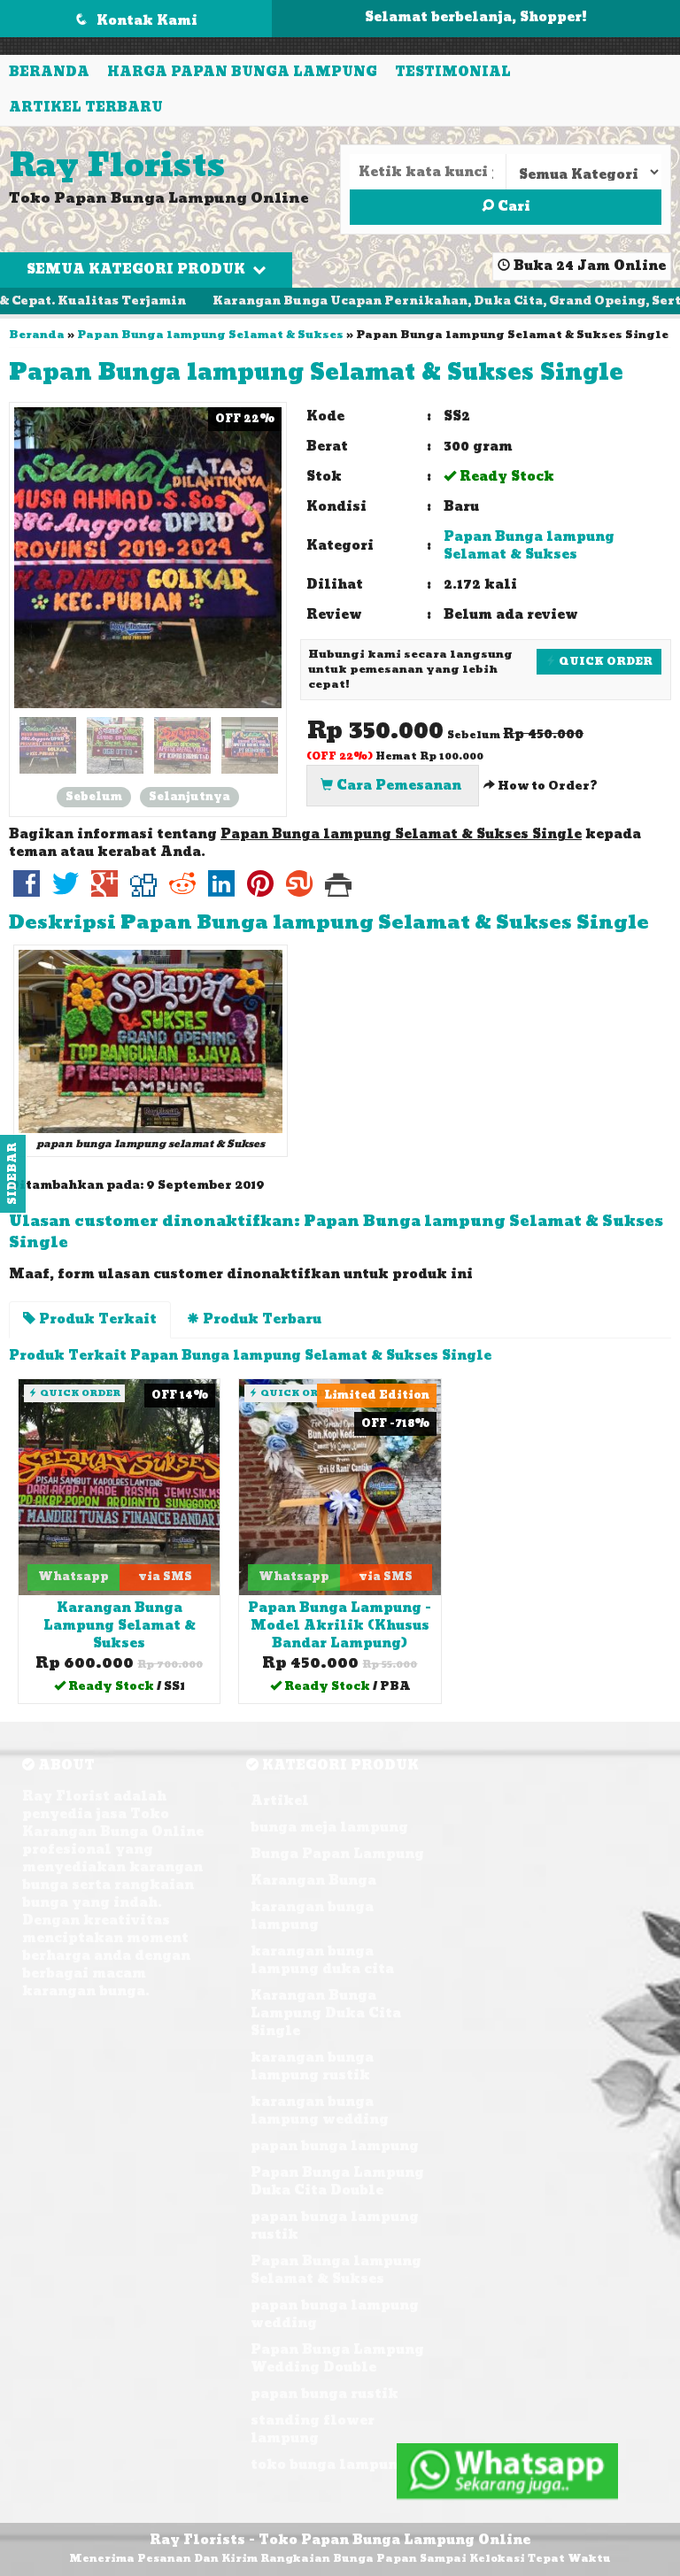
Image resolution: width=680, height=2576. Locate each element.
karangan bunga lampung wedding (320, 2111)
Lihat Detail (125, 1688)
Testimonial (453, 72)
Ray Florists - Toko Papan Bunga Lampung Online (340, 2540)
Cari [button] (512, 207)
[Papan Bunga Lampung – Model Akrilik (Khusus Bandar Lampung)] (339, 1487)
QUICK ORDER (604, 661)
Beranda (49, 72)
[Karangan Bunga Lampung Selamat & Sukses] (119, 1487)
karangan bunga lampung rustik (312, 2066)
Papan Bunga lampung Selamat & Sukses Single (316, 372)
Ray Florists (117, 166)
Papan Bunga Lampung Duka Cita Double (337, 2182)
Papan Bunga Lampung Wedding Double (337, 2359)
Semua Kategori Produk (138, 269)
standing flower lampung (313, 2429)
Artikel (280, 1801)
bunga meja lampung (329, 1827)
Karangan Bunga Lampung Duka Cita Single (326, 2013)
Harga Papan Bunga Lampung (242, 72)
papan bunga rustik (324, 2394)
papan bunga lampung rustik (335, 2226)
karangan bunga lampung (312, 1916)
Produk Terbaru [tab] (260, 1319)
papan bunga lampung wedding (335, 2314)
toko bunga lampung (329, 2465)
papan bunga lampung (335, 2146)
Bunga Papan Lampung (337, 1854)
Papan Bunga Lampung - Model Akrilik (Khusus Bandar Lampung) (339, 1625)
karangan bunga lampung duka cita (322, 1960)
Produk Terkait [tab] (96, 1319)
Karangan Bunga (313, 1881)
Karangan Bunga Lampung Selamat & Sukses (119, 1625)
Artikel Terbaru (86, 107)
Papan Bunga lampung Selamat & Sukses (210, 334)
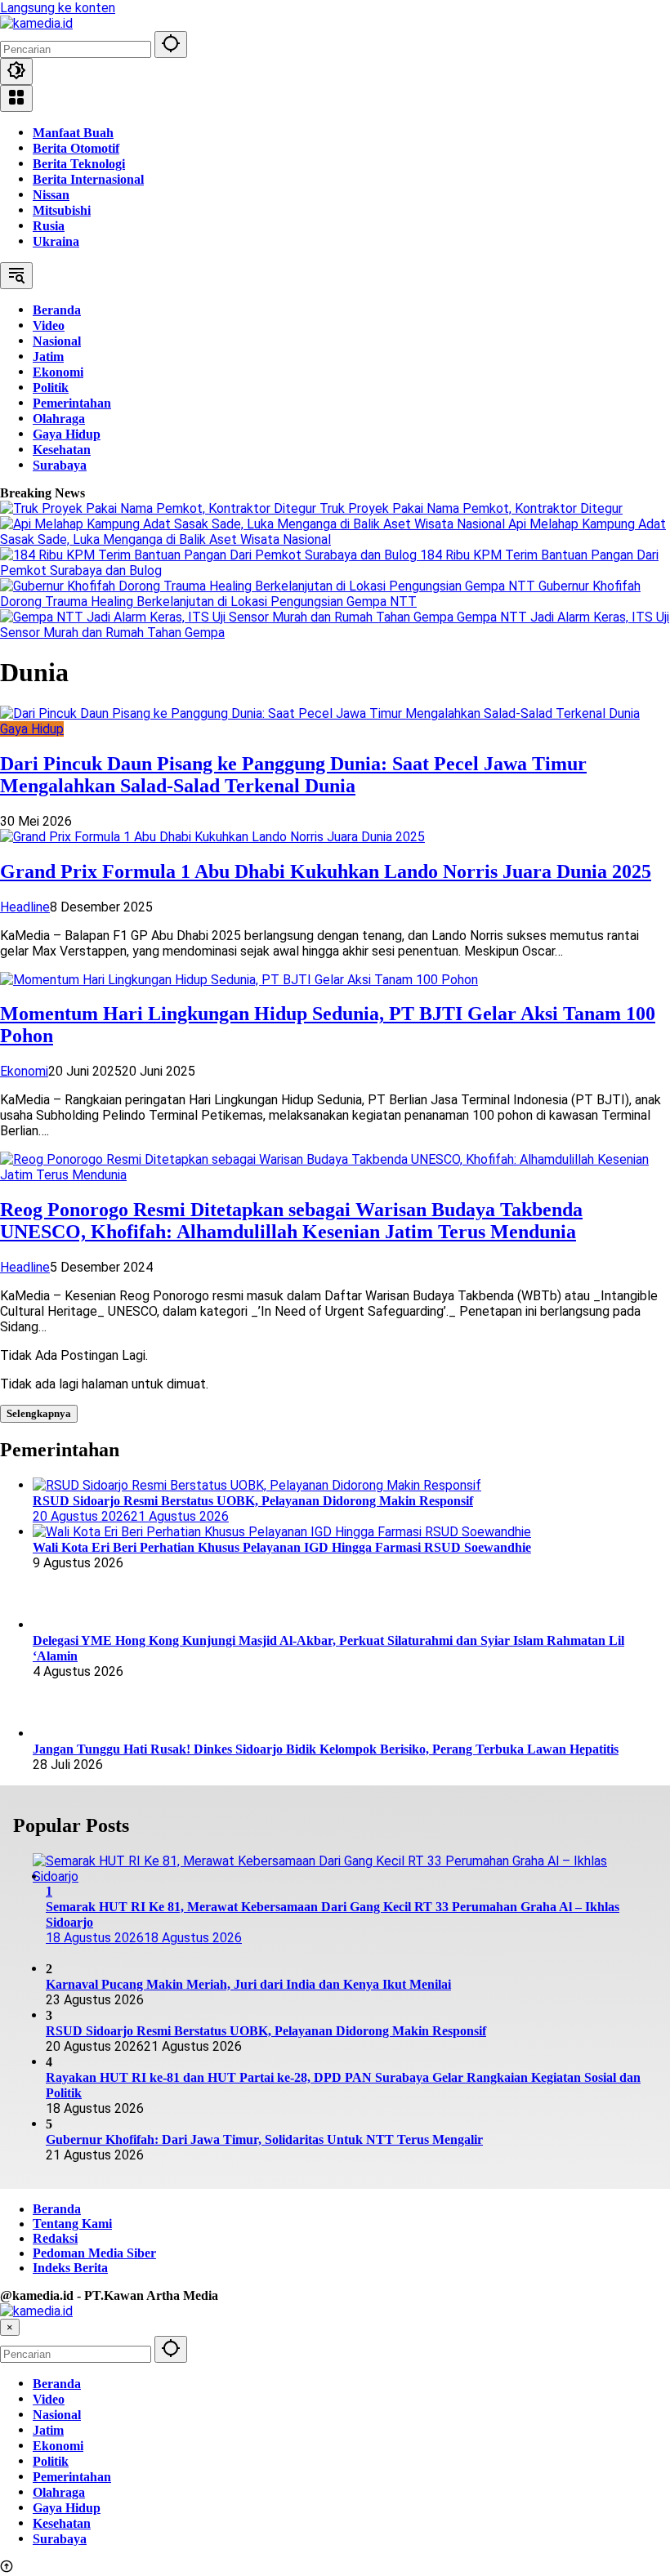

====================

§ PROBLEM DETAILS
The lines to return run from the line containing "toko bunga lampung (329, 2465)" through the last line of the records. Give them exactly, omitting pictures.

§ SOLVED EXERCISE
toko bunga lampung (329, 2465)
papan bunga lampung (335, 2146)
Bunga Papan Lampung (337, 1854)
Papan Bunga Lampung - Model Akrilik (Khusus Bandar Lampung) (339, 1625)
karangan bunga lampung duka cita (322, 1960)
Produk Terkait [tab] (96, 1319)
Karangan Bunga (313, 1881)
Karangan Bunga Lampung Selamat & Sukses (119, 1625)
Artikel Terbaru (86, 107)
Papan Bunga lampung Selamat & Sukses (210, 334)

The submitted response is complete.